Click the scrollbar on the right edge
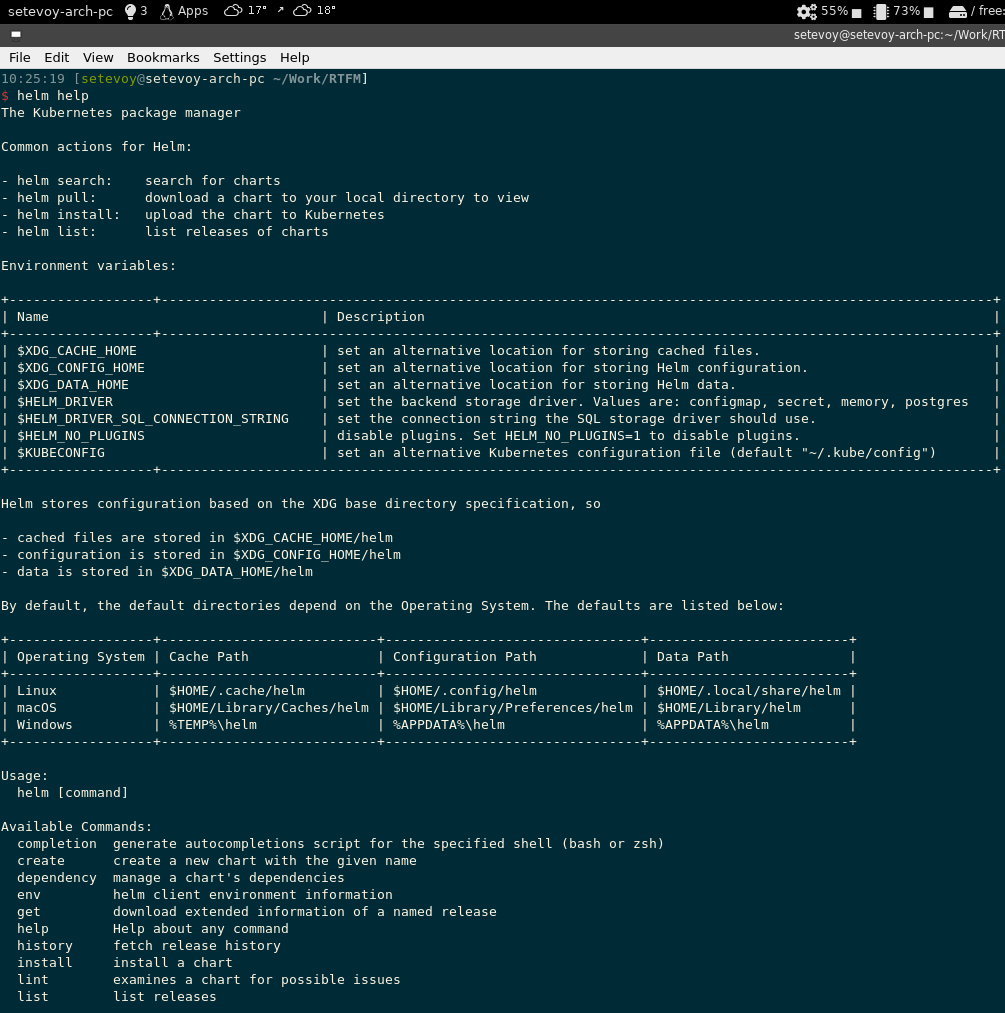Image resolution: width=1005 pixels, height=1013 pixels. 1000,500
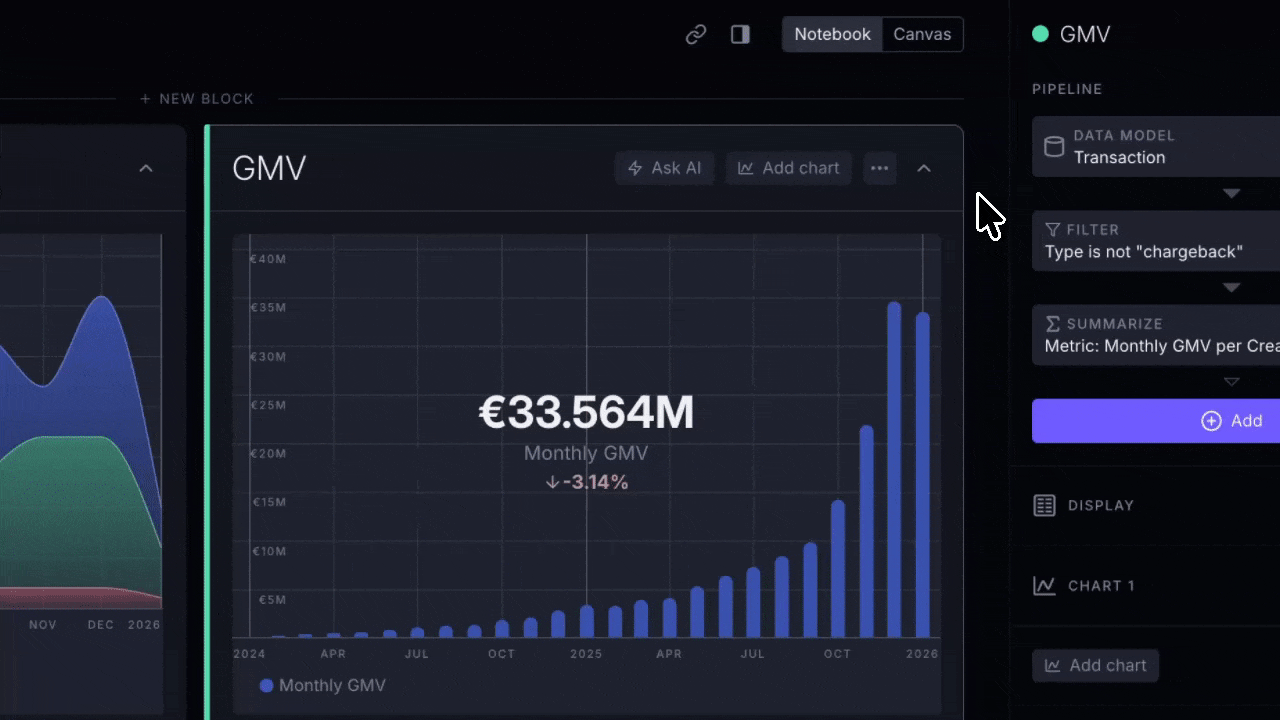Image resolution: width=1280 pixels, height=720 pixels.
Task: Open the Chart 1 section icon
Action: pos(1044,586)

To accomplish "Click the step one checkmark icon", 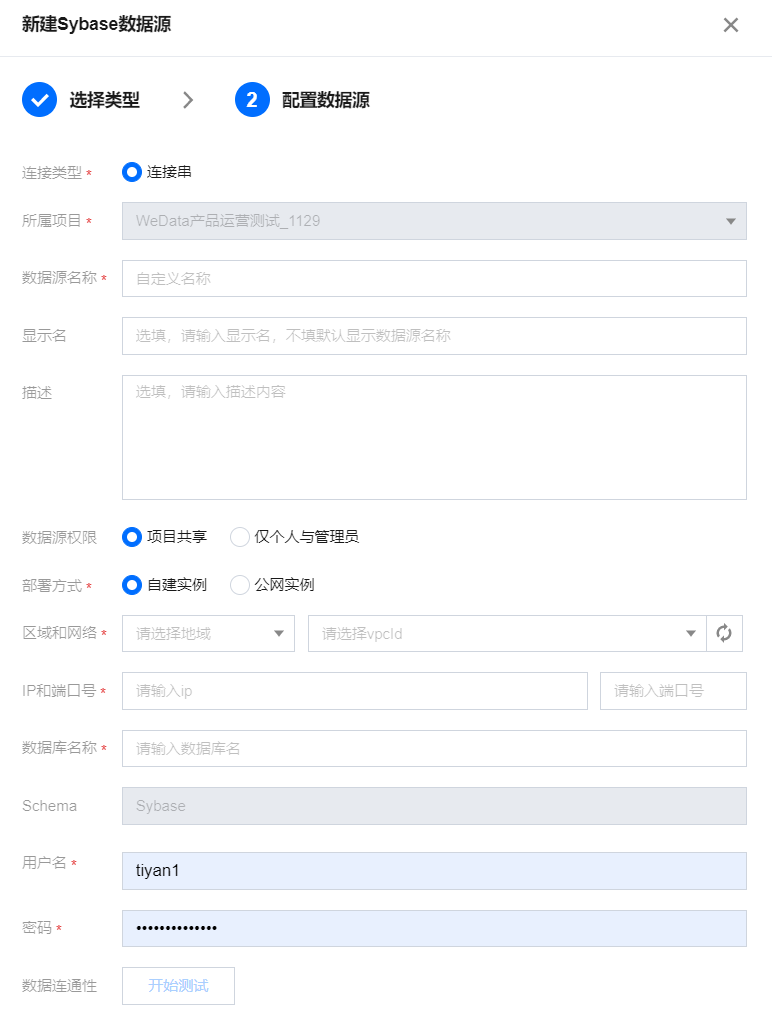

***

DIRECTIONS FOR THIS TASK:
With the pictures excluded, restate the material exactly as it stands.

EXERCISE SOLUTION:
Click the scrollbar on the right edge
Image resolution: width=1005 pixels, height=1013 pixels. 1000,500
Image resolution: width=1280 pixels, height=720 pixels.
Task: Open the Chart 1 section icon
Action: pos(1044,586)

To accomplish "Click the step one checkmark icon", 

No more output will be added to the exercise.